Malana: The land of myths

Malana: The land of mythsA signboard on the way to Malana village. credit: Ravishankar

I am not a trekking person. Although I love hills and mountains, I prefer to visit villages and talk to people than trek miles to reach some mountain. But when I read about Malana and, later, searched about it on the internet, I was ready to trek, no matter how far and how difficult the way would be.

Many people said many things about Malana but I wanted to visit the place and wanted to know what exactly Malana is.

Malana is a small village in Parvati Valley of Himachal Pradesh. There are many myths associated with the place.

According to one myth, the villagers of this Himalayan village are the descendants of the army of Greek king Alexander the Great while another myth claims that the villagers are the sons of Rishi Jamadagni. I wanted to know the truth.

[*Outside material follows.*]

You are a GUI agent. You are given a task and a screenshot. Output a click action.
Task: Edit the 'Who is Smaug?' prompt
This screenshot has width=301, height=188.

We reached the nearest place by car, and had to trek the rest of the way to reach Malana village. I started the journey on a rainy day. My driver said we would have to trek one km from where he left us, and that the journey would take 30 minutes. As we started, I soon realized that it's not going to be easy. I fell down after a few steps but was determined to reach the village by any means.

I stopped for two minutes and then started again. We crossed one small stream and then the real journey started. It was not like regular trekking. The narrow path undulated. It was already raining, so the path was slippery. And the whole path was full of stinging nettle - a kind of Himalayan plant which produces stinging sensation on contact.

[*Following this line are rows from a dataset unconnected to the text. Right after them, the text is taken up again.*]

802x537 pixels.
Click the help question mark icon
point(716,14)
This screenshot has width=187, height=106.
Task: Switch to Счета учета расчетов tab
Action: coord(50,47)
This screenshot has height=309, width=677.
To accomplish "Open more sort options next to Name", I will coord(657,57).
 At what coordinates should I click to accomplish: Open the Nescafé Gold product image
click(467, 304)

So, technically, I had to make sure I don't fall off the mountain and break my bones and also save myself from stinging nettle, locally known as bichu ghass. But we continued our journey, enquiring with every single person returning the distance to Malana.

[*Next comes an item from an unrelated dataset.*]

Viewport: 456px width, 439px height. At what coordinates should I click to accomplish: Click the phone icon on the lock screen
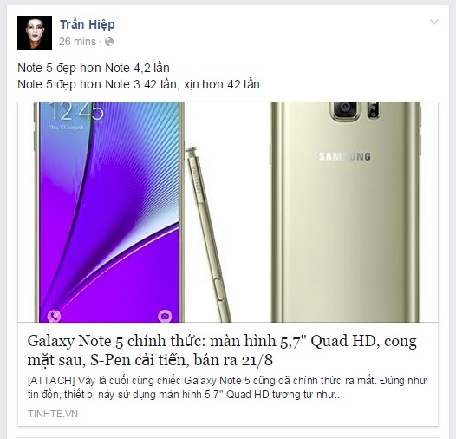click(x=54, y=316)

Finally, after one-and-a-half hours, we reached Malana. The journey was not 1 km as told by our driver but 5 km.




As we reached, I saw written warnings everywhere, asking visitors to not touch people and their temple. Those touching people and the temple would be fined Rs1,500 and Rs 3500 respectively. We were accosted by several men, who asked us the purpose of our visit. They asked us to buy Malana cream, said to be one of the world's best marijuana. When I rejected, they were disappointed and left us.

I saw an open area where some people were sitting. One of them, the mukhiya of the village, told me that they have their own law. The village has almost 3000 people, who don't marry outside their village. Outsiders are not allowed to touch them and no outsider can even go nearby their panchayat office. I maintained a distance of 10 ft while conversing with them.





Among the myths surrounding Malana is one about the village being the oldest democracy in India, as villagers originally came from Greece. Another myth says that once Mughal emperor Akbar went there and freed them. Since then, they have been following their own law. Hence, the tag of oldest democracy. One of our driver in Kullu on the same trip told us that the same tradition is followed by some people in Kinnaur district of Himachal.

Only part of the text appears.